Вася охватил оратора за ноги, плавно поставил на пол и повёл в палату.
На прогулке все разбрелись по садику. Большинство в одиночестве и молча. Мы с NN о чём-то беседовали. Кажется о марксизме, к которому он относился несколько, на мой тогдашний взгляд, незаслуженно скептически. Время наше истекало, и Вася уже подавал мне соответствующие знаки. Большинство вполне дисциплинировано двинулось к выходу, но некоторые словно и не слышали ничего, и продолжали заниматься своими делами, или просто прогуливались.
Морячок разжёг маленький костёрчик и молча созерцал огонь, сидя на корточках, подперев голову руками. Идя за «реактивным Витькой» в дальний конец сада, я бросил на ходу:
– Давай, гаси и закругляйся.
Витька через забор вёл оживлённую беседу, от которой я его с трудом оторвал.

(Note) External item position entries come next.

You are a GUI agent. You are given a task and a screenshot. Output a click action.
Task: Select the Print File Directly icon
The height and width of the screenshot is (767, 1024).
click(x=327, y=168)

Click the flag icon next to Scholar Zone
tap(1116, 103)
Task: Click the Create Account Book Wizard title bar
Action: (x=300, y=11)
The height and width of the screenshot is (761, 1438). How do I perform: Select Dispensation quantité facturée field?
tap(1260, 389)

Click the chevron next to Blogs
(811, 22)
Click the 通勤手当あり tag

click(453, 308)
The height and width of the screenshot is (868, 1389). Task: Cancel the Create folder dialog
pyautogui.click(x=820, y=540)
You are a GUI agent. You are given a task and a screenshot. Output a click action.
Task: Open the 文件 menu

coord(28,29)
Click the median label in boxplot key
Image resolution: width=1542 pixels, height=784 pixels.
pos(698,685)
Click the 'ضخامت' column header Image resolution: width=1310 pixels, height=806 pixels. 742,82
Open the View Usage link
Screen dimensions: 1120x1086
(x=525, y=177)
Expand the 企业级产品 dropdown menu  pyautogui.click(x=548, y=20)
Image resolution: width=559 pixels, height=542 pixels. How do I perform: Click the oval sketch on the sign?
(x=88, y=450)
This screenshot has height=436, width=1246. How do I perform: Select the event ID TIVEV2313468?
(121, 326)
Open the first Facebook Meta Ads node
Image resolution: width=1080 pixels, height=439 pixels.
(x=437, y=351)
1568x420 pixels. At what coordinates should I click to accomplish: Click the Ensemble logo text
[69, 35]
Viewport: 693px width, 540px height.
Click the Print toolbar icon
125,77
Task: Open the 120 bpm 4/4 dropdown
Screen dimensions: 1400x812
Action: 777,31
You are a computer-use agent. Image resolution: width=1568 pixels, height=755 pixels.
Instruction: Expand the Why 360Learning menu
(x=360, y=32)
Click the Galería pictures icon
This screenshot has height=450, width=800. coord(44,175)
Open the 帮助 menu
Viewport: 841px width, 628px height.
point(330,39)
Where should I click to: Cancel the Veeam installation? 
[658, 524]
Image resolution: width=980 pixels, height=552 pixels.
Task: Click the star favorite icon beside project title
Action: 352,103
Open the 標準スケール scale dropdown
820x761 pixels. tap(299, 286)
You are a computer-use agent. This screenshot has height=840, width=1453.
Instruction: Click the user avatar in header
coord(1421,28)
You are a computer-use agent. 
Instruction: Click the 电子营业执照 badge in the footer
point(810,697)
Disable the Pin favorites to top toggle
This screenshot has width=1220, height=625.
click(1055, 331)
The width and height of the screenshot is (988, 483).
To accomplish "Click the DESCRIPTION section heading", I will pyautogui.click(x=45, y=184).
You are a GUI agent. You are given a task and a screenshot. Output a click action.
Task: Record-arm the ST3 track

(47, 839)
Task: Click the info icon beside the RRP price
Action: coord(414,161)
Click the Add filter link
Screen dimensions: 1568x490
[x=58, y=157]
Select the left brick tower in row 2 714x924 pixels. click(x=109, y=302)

На обратном пути я увидел, что костёрчик всё горит, а наш Швейк как сидел, так и сидит. Я поднял его за плечи и стал разбрасывать огонь. Угольки и горящие веточки рассыпались по земле, и я старательно их затаптывал.
Вдруг я услышал:
– Звёздочки мои, искорки небесные! А он вас грязными ногами…
От того, как это было произнесено, у меня перехватило горло. Я взглянул на него и увидел искажённое горем лицо. Весь поникший он тихо плакал.
Вы уже поняли, что у меня не то, чтобы дефицит, а полное отсутствие литературного таланта, и как передать охватившие меня чувства, я толком не знаю. Пусть он трижды сумасшедший, но он страдал, страдал искренне и глубоко. Его слёзы я, со своей весьма расшатанной нервной системой, воспринял, как какой-то плач о поруганной чистоте, о растоптанных надеждах и ещё бог знает о чём в таком же духе. Я вдруг почувствовал, что и у меня текут слёзы…
Так и стояли мы, погружённые в свои печали, пока грубый Васькин голос не вернул нас к реальности.